There once was a doctor named Still
Who wanted to cure more than bill
He went out on his own
For the crunching of bone
But retained the scalpel and pill
Synopsis: I’m a Family Practitioner from Sioux City, Iowa. In 2010 I danced back from the brink of burnout, and honoring a 1 year non-compete clause, traveled and worked in out-of-the-way places in Alaska, Nebraska, Iowa, and New Zealand. After three years working with a Community Health Center, I went back to adventures in temporary positions until they have an Electronic Medical Record (EMR) system I can get along with. Assignments in Nome, Alaska, rural Iowa, and suburban Pennsylvania stretched into fall 2015. Since last winter I’ve worked in Alaska and western Nebraska, and taken time to deal with my wife’s (benign) brain tumor. After a moose hunt in Canada, and a couple of assignments in western Iowa, I’m back in Alaska. Any identifiable patient information has been included with permission.
In 1874, Andrew Taylor Still, MD founded osteopathy.
At the time, before the acceptance of the germ theory of disease, philosophical schools divided medicine. Allopaths, the dominant force, felt that illness came from outside the body. Homeopaths felt that illness came from inside the body.
Still felt that illness resulted from a misalignment of the boney elements of the body, but embraced the scientific method and rejected dogma.

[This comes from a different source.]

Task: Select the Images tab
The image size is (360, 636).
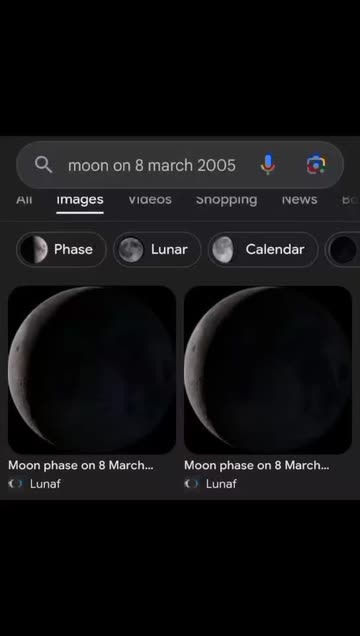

Time has marched on. Homeopathy gave rise to our discipline of immunology and our approach to allergies, but in 1954 Hahnemann University School of Medicine officially stopped being a homeopathic school. Mainstream US medicine still calls itself allopathic, but recognizes autimmune diseases and medical problems arising from internal disregulation.
Osteopathy continues, distinguished only by teaching and use of osteopathic manipulation.
Michigan State, my medical alma mater, has programs for MDs and DOs. While I have an MD degree, my class was the first to cross the tracks to get instruction in osteopathic manipulation.
In fact, in my first undergrad career I had a roommate who had had a roommate who had been in chiropractic school, and via that long chain of learning, I acquired the skills to manipulate the spinal column. But I got those skills without the rest of medical school, so that I learned to manipulate without learning when or why or why not. Yet, to the best of my knowledge I never hurt anyone. I got a lot of practice on the young and the healthy.
(Daniel David Palmer, the founder of chiropractic, probably attended Still’s Osteopathic college in Kirksville, Missouri, for a short time.)
Osteopathy along the way evolved an approach to the patient that I find a good fit. The body, a complex system, functions as a unit. Ask why the patient got sick before asking what you can do for the symptom. Maximize the patient’s natural tendency to heal, and do your best not to interfere with it.
I still manipulate, but I recognize those who manipulate better than I do. I like to say that some chiropractors get better results than others, and if I don’t know the local talent pool I say so.
Yesterday I brought my skills into play, got the satisfying crunch so easily as to be humorous, and made the patient better before she left. (And she gave me permission to say more than I have.)
And the same day, I got praise for being thorough, digging through the layers of physiologic dysfunction to figure out the root source of the illness.
Both of those patients benefited from the osteopathic approach, more obvious for one than for the other.
In the 21st century, more and more MDs do manipulation, at a time when more and more DOs leave it behind. And more and more of the non-subspecialist physicians, regardless of training, take a holistic and humanistic approach to the patient as a whole human being.
I saw profit motive build a bridge between the doctors and the chiropractors, when the docs own an MRI and want the business.